Integrated Fault Localization and Field Service Logistics

This dissertation addresses the need for more efficient field service operations in the telecommunications industry, focusing on reducing the kilometers driven by technician workforces while maintaining high service quality. The work is conducted as part of the project, GREENFORCE, an initiative aimed at leveraging advanced methodologies to enhance operational efficiency and reduce the environmental impact of field service operations, with this dissertation’s primary
focus being achieving these goals through optimized routing and scheduling using Operations Research.

The telecommunications sector faces unique challenges in managing its field service operations, particularly in last-mile networks, which connect customers to the main grid. These networks are characterized by their dynamic nature,
with fault and maintenance tasks arising unpredictably every day, often with uncertain task durations and locations. Incomplete or outdated information about network topologies further complicates routing and task planning, leading
to inefficiencies and unnecessary driving. These issues contribute to what the dissertation refers to as micro-routing—the additional driving and time spent during task completion that is often underestimated during the planning phase.
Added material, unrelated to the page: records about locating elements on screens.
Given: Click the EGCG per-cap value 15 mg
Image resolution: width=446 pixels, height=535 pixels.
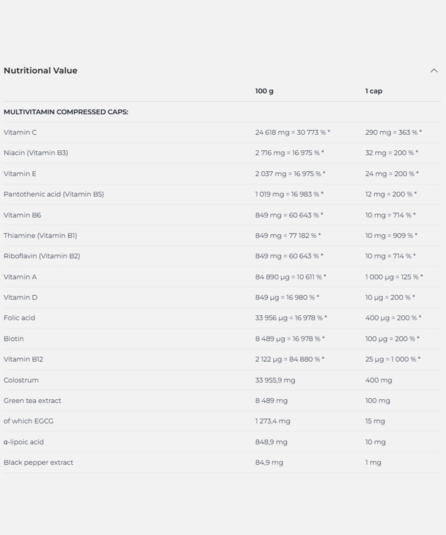Looking at the screenshot, I should pyautogui.click(x=375, y=421).
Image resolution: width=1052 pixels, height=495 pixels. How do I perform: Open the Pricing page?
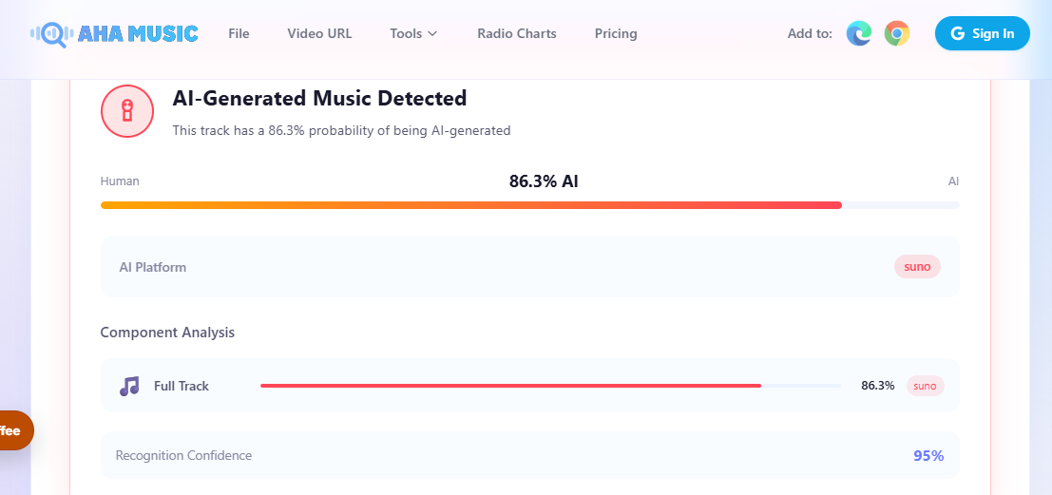pos(616,33)
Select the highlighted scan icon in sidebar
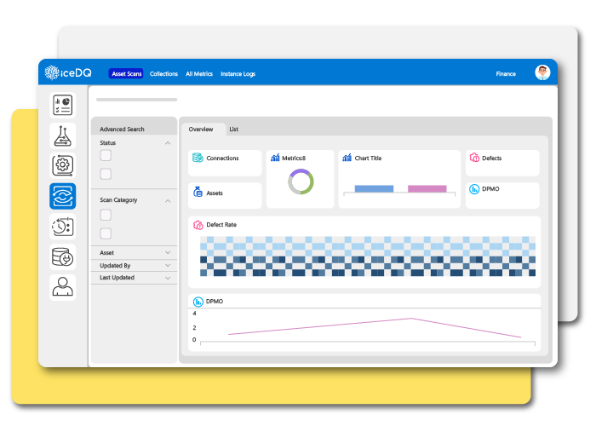Screen dimensions: 596x426 (x=62, y=196)
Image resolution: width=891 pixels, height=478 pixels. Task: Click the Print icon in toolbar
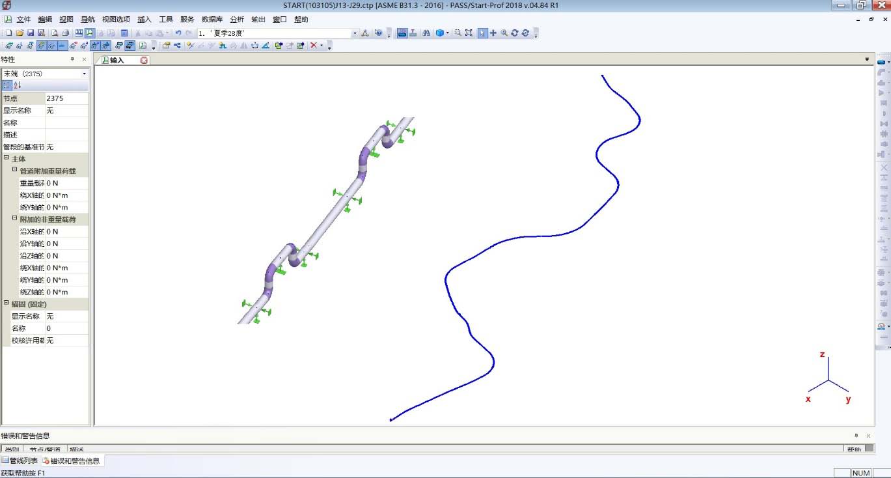click(x=65, y=33)
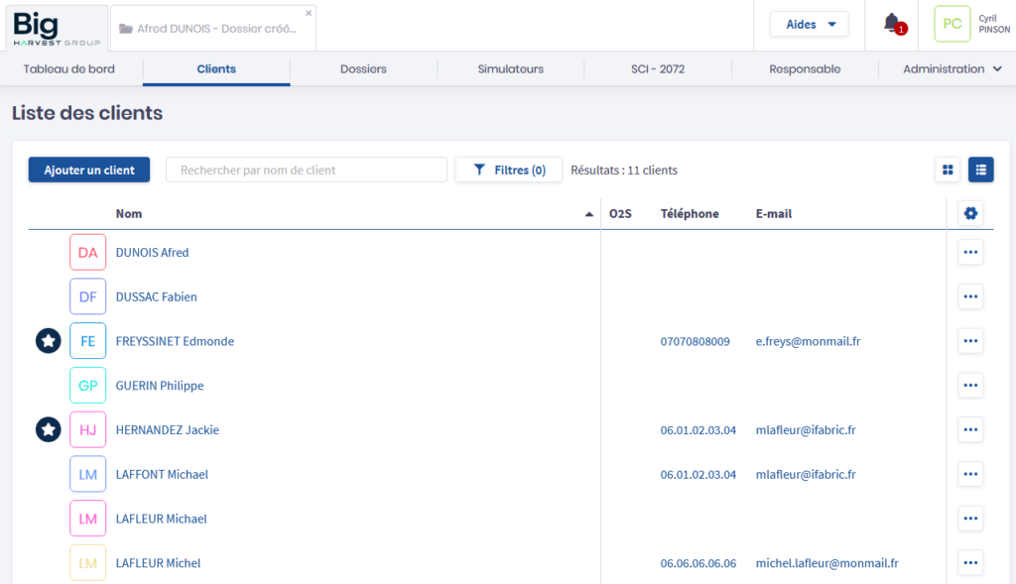Image resolution: width=1016 pixels, height=584 pixels.
Task: Click the Ajouter un client button
Action: coord(89,170)
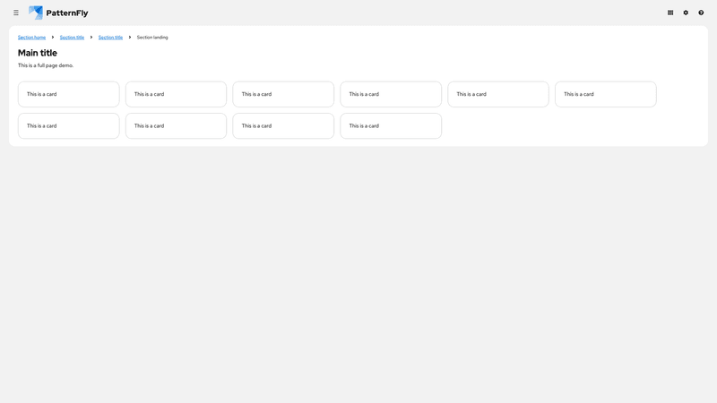Click the chevron before Section landing
Viewport: 717px width, 403px height.
click(x=130, y=38)
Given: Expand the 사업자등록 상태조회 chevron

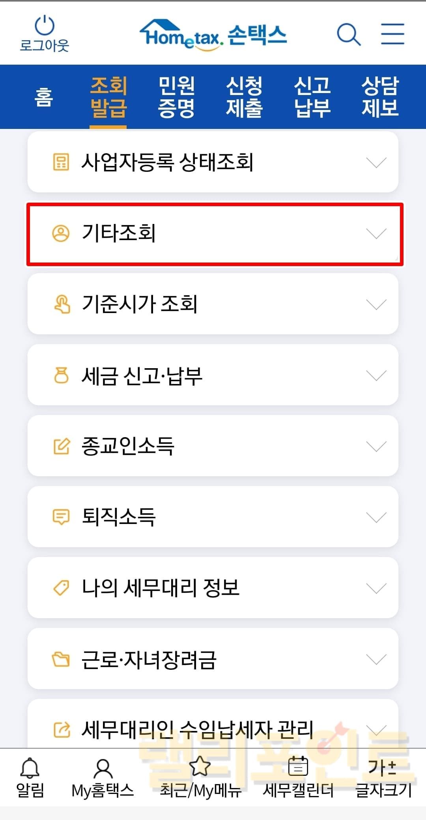Looking at the screenshot, I should pyautogui.click(x=376, y=162).
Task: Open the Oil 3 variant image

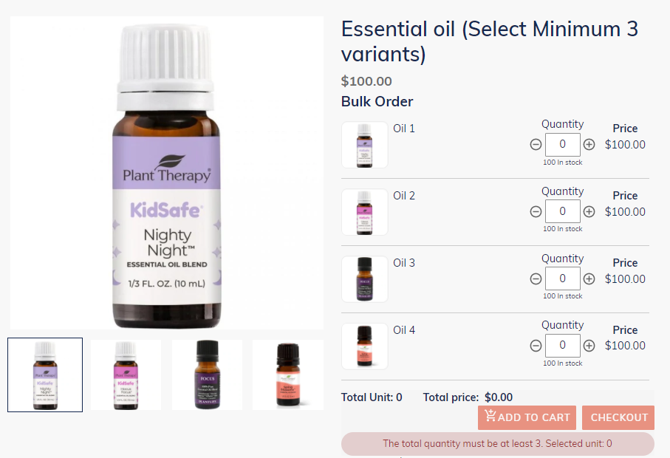Action: (x=364, y=279)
This dissertation addresses both micro-routing challenges and optimization problems related to improving the underlying data foundation for routing and scheduling decisions. By enhancing data accuracy and availability—particularly with
respect to network topology and fault locations—this work aims to support more efficient planning and resource allocation in telecommunications field service operations.
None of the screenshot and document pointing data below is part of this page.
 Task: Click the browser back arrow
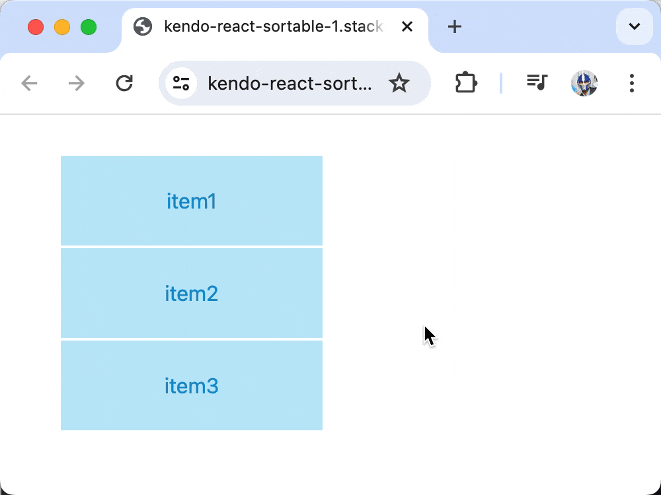pos(29,83)
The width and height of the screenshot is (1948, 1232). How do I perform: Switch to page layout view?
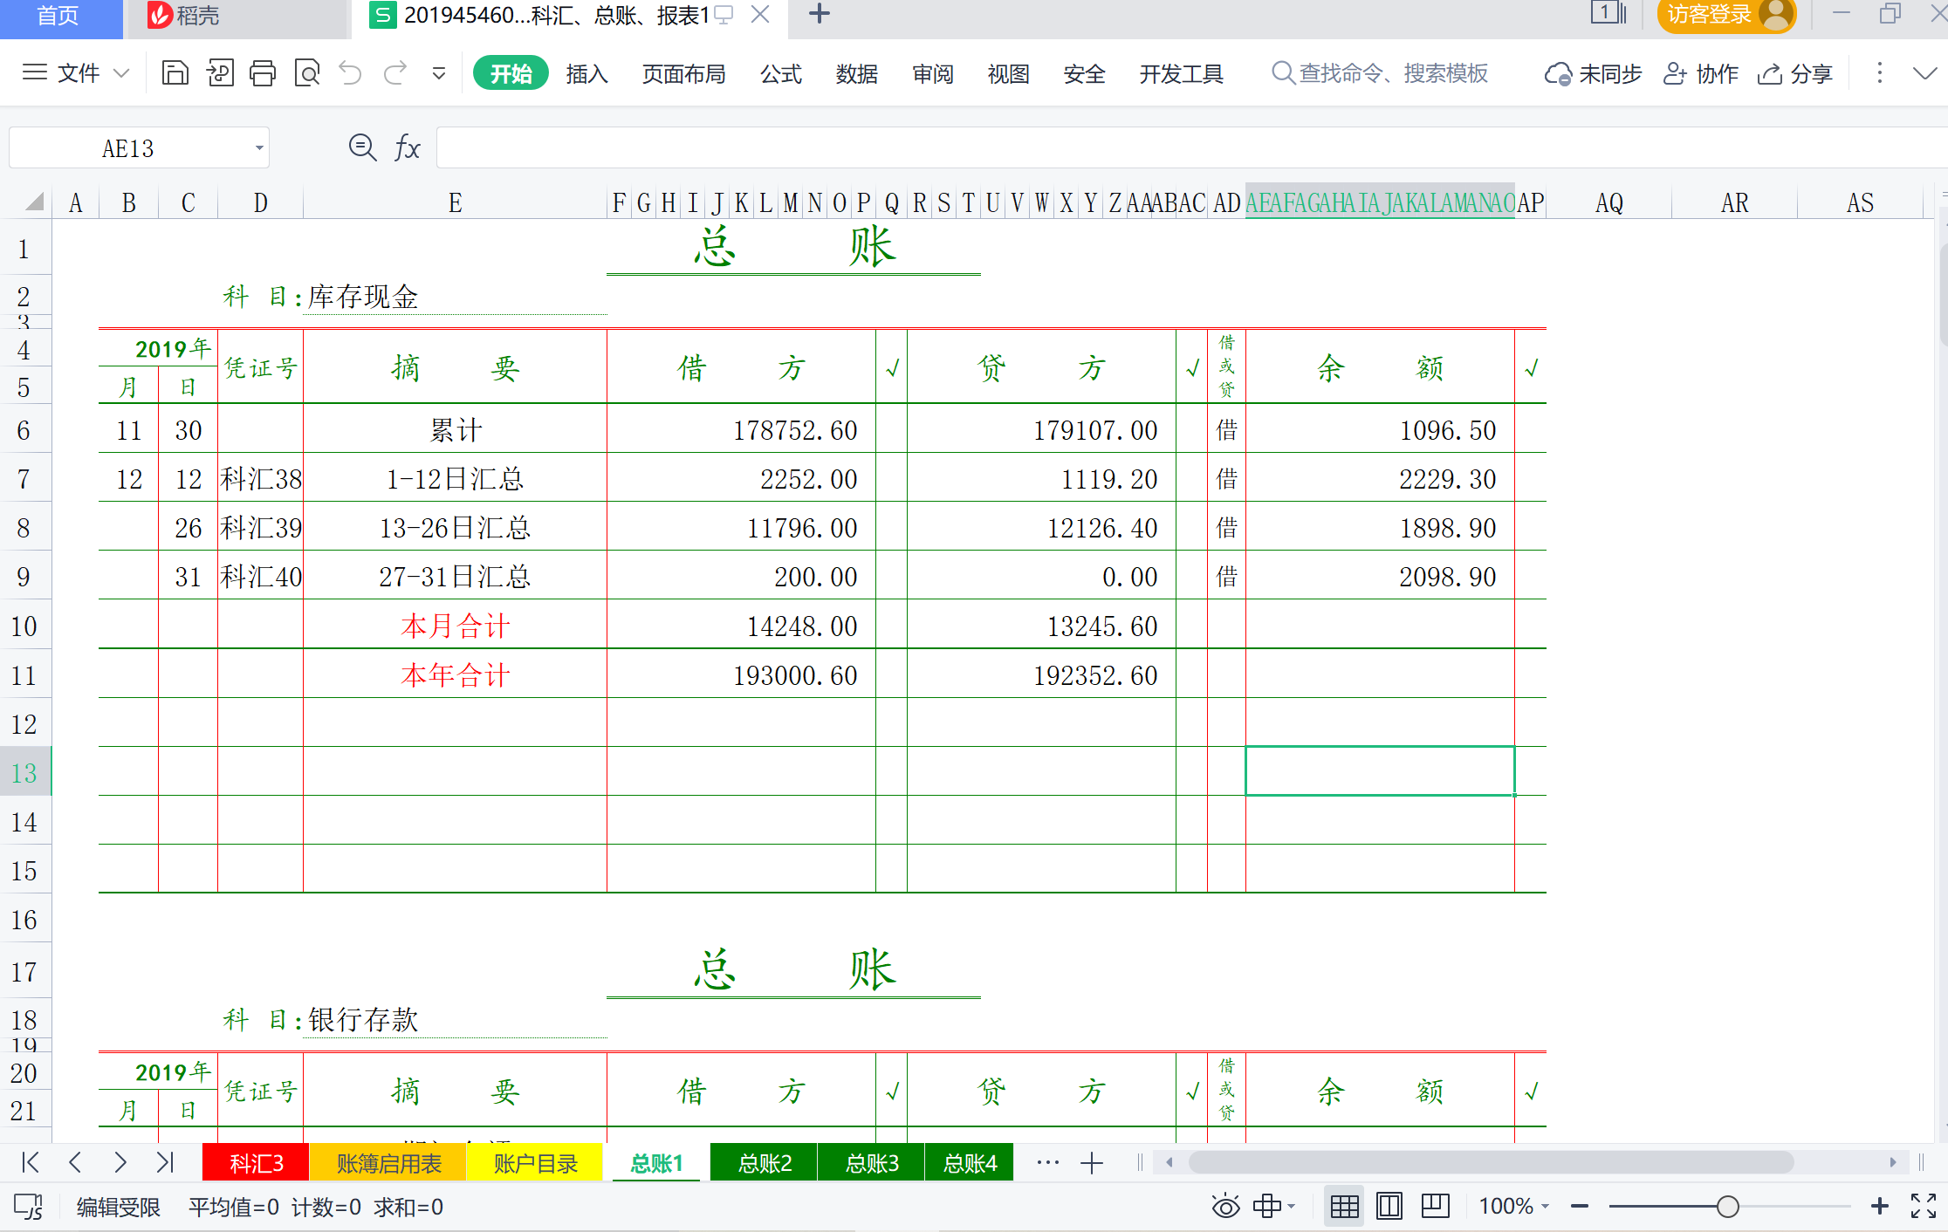click(x=1389, y=1207)
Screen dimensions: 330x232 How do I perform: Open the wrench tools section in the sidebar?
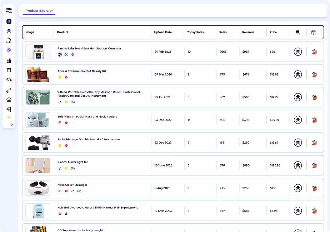(9, 90)
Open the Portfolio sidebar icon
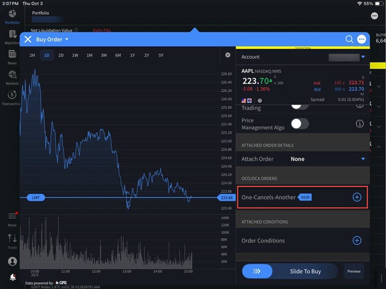Image resolution: width=386 pixels, height=289 pixels. point(12,14)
The research outcomes are structured around five papers that collectively demonstrate the potential for both theoretical and practical advancements. The first paper introduces a novel method for reconstructing incomplete network topolo-gies using phylogenetic principles. This method produces accurate reconstructions of the cabling topology of last-mile networks, reducing the uncertainty technicians face when responding to fault and maintenance tasks. The second paper builds on this by proposing a framework for extracting valuable insights from time series data collected by customer modems, enabling more informed approaches to fault detection and network maintenance

The third paper introduces a scoring system for identifying the most likely locations of network faults, providing technicians with a decision-making tool that guides them to high-probability fault locations. This not only reduces driving time but also enhances the accuracy of fault resolution. The fourth paper integrates the results of the first three and presents a fast, recursive algorithm that computes the optimal search strategy for technicians in the context of fault resolution with stochastic resolution locations, demonstrating how improved data and micro-routing considerations can lead to an 80% reduction in combined service and driving time. Finally, the fifth paper explores the topic of strategic workforce investments, offering a fast and practical framework for deciding how to hire an efficient field service workforce based on detailed operational scenarios, further demonstrating how an improved data foundation can inform long-term decision-making.